Water prevents dehydration, which is a contributing factor to heat illness, but it does not cool a person whose core temperature is already elevated. Shade reduces the external heat load, but it does not address heat that has already accumulated internally through exertion. Once a person is in heat stroke, the only effective intervention is rapid active cooling, specifically bringing core temperature down quickly through cold or ice water immersion or equivalent methods.
This requires equipment, trained personnel, and the ability to act immediately. It also requires accurate temperature measurement, because rectal thermometry is the only reliable method for diagnosing core temperature in the field. Oral and axillary measurements are significantly less accurate during heat stress, and basing treatment decisions on them can result in either under-treating a critical patient or delaying cooling in someone who needs it urgently.
Research on running events has found that with appropriate cooling methods applied promptly, most patients with exertional heat stroke can recover fully and be discharged without hospitalization. The clinical literature is consistent on this point: the outcome of exertional heat stroke is far more dependent on how quickly cooling is initiated than on how severe the episode was at its peak. Time is the critical variable. Water stations and shade structures do not shorten the time to treatment.
The Event Environment Amplifies the Risk
Several features of the typical outdoor event environment interact to increase heat illness risk in ways that are not always obvious during planning.
Crowd density reduces airflow and raises ambient temperature in localized areas, even when the broader weather seems manageable. Pavement and artificial turf retain and radiate heat significantly more than grass or natural ground cover. Events that run through the afternoon hours expose participants to peak solar radiation precisely when core temperatures are already elevated from earlier exertion.
Humidity deserves particular attention. The body cools itself through sweat evaporation, and evaporation becomes less efficient as humidity rises. In humid conditions, the ambient temperature can be well below what would normally be considered dangerous, but the effective heat stress on the body is far higher. A 28-degree day with 80 percent humidity imposes meaningfully greater physiological strain than a 32-degree day with 30 percent humidity. Event medical planning that relies on temperature alone, without accounting for humidity, is working from an incomplete picture.
This matters acutely in the Canadian context and across much of the northern United States, where summer humidity levels in Ontario, Quebec, and the Great Lakes region regularly produce heat index values that exceed ambient temperature by a significant margin.
What Organizers Can Do Differently
The practical implication is not that outdoor summer events are too dangerous to run. It is that the medical plan needs to reflect the actual risk, not the assumed risk.

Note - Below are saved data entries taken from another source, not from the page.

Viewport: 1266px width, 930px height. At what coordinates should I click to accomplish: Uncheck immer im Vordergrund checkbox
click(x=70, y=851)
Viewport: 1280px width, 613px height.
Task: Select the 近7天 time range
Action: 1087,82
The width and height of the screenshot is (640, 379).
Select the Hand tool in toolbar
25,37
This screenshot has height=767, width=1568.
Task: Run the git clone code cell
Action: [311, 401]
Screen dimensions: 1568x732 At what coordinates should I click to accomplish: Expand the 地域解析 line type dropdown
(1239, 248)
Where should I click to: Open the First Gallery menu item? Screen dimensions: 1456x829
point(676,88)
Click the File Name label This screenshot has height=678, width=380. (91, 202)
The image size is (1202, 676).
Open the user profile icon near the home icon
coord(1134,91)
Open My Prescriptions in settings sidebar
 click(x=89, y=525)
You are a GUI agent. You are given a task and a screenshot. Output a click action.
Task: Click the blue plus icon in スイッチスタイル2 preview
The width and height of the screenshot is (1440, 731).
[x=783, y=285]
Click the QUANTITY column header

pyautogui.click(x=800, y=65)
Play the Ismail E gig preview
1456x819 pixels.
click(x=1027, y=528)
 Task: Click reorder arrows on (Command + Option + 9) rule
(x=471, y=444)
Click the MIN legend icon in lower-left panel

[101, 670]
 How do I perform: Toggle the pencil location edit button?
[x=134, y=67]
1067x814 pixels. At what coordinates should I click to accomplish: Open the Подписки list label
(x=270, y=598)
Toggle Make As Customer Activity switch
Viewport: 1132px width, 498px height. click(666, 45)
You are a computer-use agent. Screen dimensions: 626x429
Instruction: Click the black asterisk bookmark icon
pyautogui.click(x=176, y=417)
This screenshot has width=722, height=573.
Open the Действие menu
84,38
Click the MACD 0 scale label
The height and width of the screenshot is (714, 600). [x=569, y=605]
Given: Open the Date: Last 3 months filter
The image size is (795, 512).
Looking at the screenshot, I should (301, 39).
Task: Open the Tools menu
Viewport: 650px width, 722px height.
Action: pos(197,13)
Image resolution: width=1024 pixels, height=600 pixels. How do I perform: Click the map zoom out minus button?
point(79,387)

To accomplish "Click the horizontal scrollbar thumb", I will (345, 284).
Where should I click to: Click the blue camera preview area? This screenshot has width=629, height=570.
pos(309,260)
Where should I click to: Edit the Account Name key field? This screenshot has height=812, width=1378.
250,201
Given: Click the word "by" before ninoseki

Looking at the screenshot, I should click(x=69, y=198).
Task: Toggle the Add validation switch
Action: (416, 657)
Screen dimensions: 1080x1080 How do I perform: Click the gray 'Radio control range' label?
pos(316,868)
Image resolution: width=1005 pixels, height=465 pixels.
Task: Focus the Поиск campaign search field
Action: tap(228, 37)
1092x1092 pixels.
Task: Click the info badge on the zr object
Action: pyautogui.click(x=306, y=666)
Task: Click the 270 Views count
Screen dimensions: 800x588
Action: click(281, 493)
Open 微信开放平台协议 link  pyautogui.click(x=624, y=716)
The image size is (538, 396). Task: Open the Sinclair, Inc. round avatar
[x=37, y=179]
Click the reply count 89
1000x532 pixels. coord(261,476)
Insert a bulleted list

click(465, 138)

That means having personnel on-site who are trained to recognize heat illness in its early stages, before it becomes obvious. It means having cooling equipment available, including cold water and the means to apply it effectively, not just ice packs or misting fans. It means establishing clear thresholds for when to intervene and a protocol that does not require a participant to ask for help before receiving it. And it means monitoring conditions throughout the event, not just at the start, since heat stress is cumulative and conditions change.
The evidence is consistent that rapid recognition and cooling dramatically improves outcomes in exertional heat stroke. The events where that happens reliably are the ones where someone planned for it.
The Aventry Journal is published by Aventry Medical. Articles represent editorial perspectives on event safety and are intended to inform practice, not to constitute medical or legal advice.